Giok Keng sudah menubruk maju. “Ciaaattt!” Dua buah jari tangan kirinya menusuk ke arah mata Kun Liong yang masih telentang dan baru hendak bangkit duduk.

“Aihhhh...!” Kun Liong meloncat ke atas, menghindarkan totokan dan tangan sudah dikepal untuk balas menghantam kepala dara itu dari atas. Akan tetapi entah mengapa, dia tidak tega memukul dan kepalannya dibuka, berubah menjadi cengkeraman dan dia berhasil menjambak sebuah di antara dua kuncir rambut dan menariknya.

“Aduhhhh... curang kau, setan!” Giok Keng yang dijambak rambutnya menjerit, akan tetapi berbareng dia pun menggunakan jari tangannya menotok pundak sambil mengerahkan tenaga.

“Dukkk!!”

Tubuh Kun Liong menjadi lemas dan dia roboh terguling!

Sambil bertolak pinggang berdiri di dekat tubuh Kun Liong yang rebah telentang, Giok Keng tersenyum mengejek, menggerakkan kepalanya untuk memindahkan rambutnya yang agak awut-awutan dijambak Kun Liong tadi ke belakang punggung, napasnya agak terengah, muka dan lehernya berkeringat, pipinya merah segar.

“HEMMM, kalau hendak membunuhmu, betapa mudahnya!” Dia mengejek.

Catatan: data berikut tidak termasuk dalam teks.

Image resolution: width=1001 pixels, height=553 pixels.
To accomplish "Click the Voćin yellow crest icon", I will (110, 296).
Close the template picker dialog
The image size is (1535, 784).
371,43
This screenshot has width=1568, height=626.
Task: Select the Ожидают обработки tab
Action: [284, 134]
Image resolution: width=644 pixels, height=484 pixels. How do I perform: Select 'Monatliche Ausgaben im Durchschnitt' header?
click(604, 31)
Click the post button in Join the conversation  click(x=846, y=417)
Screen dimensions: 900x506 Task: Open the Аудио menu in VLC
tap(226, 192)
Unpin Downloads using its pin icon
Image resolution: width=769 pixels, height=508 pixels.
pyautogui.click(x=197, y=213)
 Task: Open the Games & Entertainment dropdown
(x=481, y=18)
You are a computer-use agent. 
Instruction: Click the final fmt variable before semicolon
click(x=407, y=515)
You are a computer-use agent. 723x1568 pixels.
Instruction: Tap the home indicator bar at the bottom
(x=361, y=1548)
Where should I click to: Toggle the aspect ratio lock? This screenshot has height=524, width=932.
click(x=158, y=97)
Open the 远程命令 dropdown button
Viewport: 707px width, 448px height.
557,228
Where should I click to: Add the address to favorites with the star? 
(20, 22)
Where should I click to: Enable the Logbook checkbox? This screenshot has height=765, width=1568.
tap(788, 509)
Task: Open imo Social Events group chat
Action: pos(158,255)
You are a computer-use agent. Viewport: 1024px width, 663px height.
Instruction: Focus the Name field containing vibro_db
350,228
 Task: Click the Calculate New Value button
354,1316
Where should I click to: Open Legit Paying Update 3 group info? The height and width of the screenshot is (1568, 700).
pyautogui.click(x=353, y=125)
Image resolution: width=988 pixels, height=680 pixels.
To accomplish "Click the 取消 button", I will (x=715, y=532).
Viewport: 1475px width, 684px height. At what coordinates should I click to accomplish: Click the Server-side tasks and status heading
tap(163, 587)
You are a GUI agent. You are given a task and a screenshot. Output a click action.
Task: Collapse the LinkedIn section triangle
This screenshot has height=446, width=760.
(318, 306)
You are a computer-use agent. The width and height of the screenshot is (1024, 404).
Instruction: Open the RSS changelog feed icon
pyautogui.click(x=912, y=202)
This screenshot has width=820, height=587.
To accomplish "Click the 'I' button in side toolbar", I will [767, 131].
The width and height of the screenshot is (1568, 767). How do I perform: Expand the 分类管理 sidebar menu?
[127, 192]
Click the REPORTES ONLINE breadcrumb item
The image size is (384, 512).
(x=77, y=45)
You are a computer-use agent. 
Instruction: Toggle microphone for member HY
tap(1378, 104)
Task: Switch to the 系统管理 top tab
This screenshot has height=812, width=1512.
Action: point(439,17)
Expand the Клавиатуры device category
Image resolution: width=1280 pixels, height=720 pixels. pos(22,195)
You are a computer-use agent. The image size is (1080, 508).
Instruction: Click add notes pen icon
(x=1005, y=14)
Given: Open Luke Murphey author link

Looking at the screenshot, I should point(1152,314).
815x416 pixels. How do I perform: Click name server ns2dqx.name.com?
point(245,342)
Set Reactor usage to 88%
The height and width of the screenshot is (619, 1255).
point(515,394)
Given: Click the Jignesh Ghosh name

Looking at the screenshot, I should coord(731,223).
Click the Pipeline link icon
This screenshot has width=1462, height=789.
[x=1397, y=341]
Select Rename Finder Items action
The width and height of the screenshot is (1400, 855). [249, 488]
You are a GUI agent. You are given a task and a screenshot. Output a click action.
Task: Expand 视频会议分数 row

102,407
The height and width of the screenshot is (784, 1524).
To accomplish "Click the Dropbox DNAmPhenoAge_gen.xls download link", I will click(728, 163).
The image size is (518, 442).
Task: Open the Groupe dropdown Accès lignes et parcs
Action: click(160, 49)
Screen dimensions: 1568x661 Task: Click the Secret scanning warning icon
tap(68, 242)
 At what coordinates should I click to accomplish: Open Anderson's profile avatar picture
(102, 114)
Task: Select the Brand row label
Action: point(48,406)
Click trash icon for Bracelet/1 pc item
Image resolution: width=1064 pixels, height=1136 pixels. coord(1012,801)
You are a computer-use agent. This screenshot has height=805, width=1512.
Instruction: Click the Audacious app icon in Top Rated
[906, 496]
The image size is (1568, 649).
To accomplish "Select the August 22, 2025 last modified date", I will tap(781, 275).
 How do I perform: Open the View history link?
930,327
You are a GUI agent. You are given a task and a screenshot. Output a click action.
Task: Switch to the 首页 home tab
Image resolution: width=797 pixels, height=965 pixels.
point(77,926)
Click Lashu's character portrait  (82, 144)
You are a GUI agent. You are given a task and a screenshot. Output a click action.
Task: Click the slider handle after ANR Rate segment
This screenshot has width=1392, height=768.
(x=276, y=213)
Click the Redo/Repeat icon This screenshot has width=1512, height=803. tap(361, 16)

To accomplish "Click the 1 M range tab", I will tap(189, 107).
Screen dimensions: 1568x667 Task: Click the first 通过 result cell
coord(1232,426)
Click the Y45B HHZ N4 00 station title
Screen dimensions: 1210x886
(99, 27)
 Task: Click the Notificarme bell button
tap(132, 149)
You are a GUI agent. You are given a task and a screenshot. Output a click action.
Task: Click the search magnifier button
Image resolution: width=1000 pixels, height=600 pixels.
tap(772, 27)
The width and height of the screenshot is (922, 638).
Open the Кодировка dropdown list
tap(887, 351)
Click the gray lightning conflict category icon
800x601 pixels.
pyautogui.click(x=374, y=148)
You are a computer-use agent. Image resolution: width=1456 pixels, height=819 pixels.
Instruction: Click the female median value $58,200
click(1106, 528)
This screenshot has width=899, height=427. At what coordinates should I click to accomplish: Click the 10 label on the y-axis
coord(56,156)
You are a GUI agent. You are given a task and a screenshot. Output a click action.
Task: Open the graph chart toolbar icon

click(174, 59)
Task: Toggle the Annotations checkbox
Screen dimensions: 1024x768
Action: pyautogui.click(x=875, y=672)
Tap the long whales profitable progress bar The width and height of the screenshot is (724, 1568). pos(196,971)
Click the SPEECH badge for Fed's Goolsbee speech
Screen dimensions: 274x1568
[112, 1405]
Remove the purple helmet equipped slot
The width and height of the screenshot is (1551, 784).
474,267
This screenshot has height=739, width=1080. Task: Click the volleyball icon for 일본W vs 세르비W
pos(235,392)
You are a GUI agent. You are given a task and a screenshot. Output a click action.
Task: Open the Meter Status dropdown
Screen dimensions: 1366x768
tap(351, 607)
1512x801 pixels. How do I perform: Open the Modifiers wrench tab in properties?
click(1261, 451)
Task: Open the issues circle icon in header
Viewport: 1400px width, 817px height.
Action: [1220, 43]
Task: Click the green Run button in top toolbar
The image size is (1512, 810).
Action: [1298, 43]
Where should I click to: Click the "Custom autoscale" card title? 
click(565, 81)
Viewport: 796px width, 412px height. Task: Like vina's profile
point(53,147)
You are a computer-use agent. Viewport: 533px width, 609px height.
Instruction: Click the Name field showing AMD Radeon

Biarpun tubuhnya masih lemas dan tak dapat digerakkan, namun Kun Liong masih dapat menggerakkan mulut bicara, dan pandang matanya sama sekali tidak takut atau menyerah, bahkan mengejek! “Kalau begitu, mengapa tidak kaubunuh? Hemmm, kau tidak berani membunuhku, ya? Karena kalau kau membunuh orang yang kaucurangi sehingga tanpa tersangka sangka kena totokan, berarti engkau seorang dara pengecut paling besar!”

“Setan gundul! Kau masib berani membuka mulut besar?”

“Mengapa tidak? Engkau seorang dara yang cantik tapi galak, behati baik akan tetapi pura pura keras. Engkau puteri seorang pendekar besar yang tentu berjiwa pendekar pula, akan tetapi kau memperlakukan seorang tamu dengan kurang ajar dan menghina. Tunggu saja kau, akan kulihat bagaimana sikapmu kalau kuceritakan kepada ayah bundamu kelak!”

Sepasang mata yang indah itu terbelalak. “Ehh...? Kau... kau siapa?”

“Ayahmu adalah Supekku (Uwa Guru) karena ibuku adalah sumoinya.”

“Apa? Engkau... engkau she Yap?”

“Tidak ada keduanya!”

“Engkau yang bernama Yap Kun Liong putera Paman Yap Cong San?”

“Hanya inilah orangnya!”

“Celaka! Kenapa kau tidak bilang sejak tadi ?” Tergopoh gopoh Giok Keng menotok kembali pundak Kun Liong sehingga pemuda itu terbebas dan dapat bangkit berdiri lagi. Mereka berdiri saling berhadapan, saling pandang. Akhirnya Giok Keng yang membuka mulut berkata dengan nada suara penuh permintaan. “Eh, kau jangan...”

“Namaku bukan eh!”

“Orang she Yap...”

“Mengapa kau sombong amat, sih? Memangnya aku penjahat sampai kau tidak sudi menyebut namaku?”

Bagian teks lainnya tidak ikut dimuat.